_Exercise brief_
Your answer should be the exact lines of the records, starting with the one containing "Expand recipient details" and running to the end.

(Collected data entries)
=== Begin Enclosure ===

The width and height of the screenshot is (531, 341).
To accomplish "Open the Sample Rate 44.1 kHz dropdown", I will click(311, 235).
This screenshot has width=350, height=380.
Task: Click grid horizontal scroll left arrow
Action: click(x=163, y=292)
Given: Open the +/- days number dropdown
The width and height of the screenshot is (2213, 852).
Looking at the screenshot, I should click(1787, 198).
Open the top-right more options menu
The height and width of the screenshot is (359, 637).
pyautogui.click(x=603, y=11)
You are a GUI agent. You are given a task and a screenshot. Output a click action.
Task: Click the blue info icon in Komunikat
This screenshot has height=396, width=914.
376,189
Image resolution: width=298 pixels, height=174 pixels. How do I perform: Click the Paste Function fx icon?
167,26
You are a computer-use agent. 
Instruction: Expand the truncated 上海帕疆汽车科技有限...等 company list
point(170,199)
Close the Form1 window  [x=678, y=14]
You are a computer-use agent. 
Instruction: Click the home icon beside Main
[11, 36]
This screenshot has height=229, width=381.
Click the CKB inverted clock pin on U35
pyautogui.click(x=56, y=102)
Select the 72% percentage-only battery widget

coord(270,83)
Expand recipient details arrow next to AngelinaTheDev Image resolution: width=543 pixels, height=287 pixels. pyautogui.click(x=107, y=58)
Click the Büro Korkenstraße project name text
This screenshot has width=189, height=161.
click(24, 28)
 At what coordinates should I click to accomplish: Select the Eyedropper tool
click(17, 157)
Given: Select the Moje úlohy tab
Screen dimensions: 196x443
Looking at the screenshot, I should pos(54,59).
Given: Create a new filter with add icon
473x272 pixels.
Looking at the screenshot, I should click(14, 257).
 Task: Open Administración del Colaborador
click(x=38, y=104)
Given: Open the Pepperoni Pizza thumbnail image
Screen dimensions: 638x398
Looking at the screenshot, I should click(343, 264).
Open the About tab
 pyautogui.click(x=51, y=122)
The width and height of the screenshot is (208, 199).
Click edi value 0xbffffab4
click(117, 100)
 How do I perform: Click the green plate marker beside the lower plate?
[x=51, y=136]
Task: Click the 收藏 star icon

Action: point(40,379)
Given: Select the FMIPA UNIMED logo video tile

=== End Enclosure ===

_The completed task_
Expand recipient details arrow next to AngelinaTheDev Image resolution: width=543 pixels, height=287 pixels. pyautogui.click(x=107, y=58)
Click the Büro Korkenstraße project name text
This screenshot has width=189, height=161.
click(24, 28)
 At what coordinates should I click to accomplish: Select the Eyedropper tool
click(17, 157)
Given: Select the Moje úlohy tab
Screen dimensions: 196x443
Looking at the screenshot, I should pos(54,59).
Given: Create a new filter with add icon
473x272 pixels.
Looking at the screenshot, I should click(14, 257).
 Task: Open Administración del Colaborador
click(x=38, y=104)
Given: Open the Pepperoni Pizza thumbnail image
Screen dimensions: 638x398
Looking at the screenshot, I should click(343, 264).
Open the About tab
 pyautogui.click(x=51, y=122)
The width and height of the screenshot is (208, 199).
Click edi value 0xbffffab4
click(117, 100)
 How do I perform: Click the green plate marker beside the lower plate?
[x=51, y=136]
Task: Click the 收藏 star icon

Action: point(40,379)
Given: Select the FMIPA UNIMED logo video tile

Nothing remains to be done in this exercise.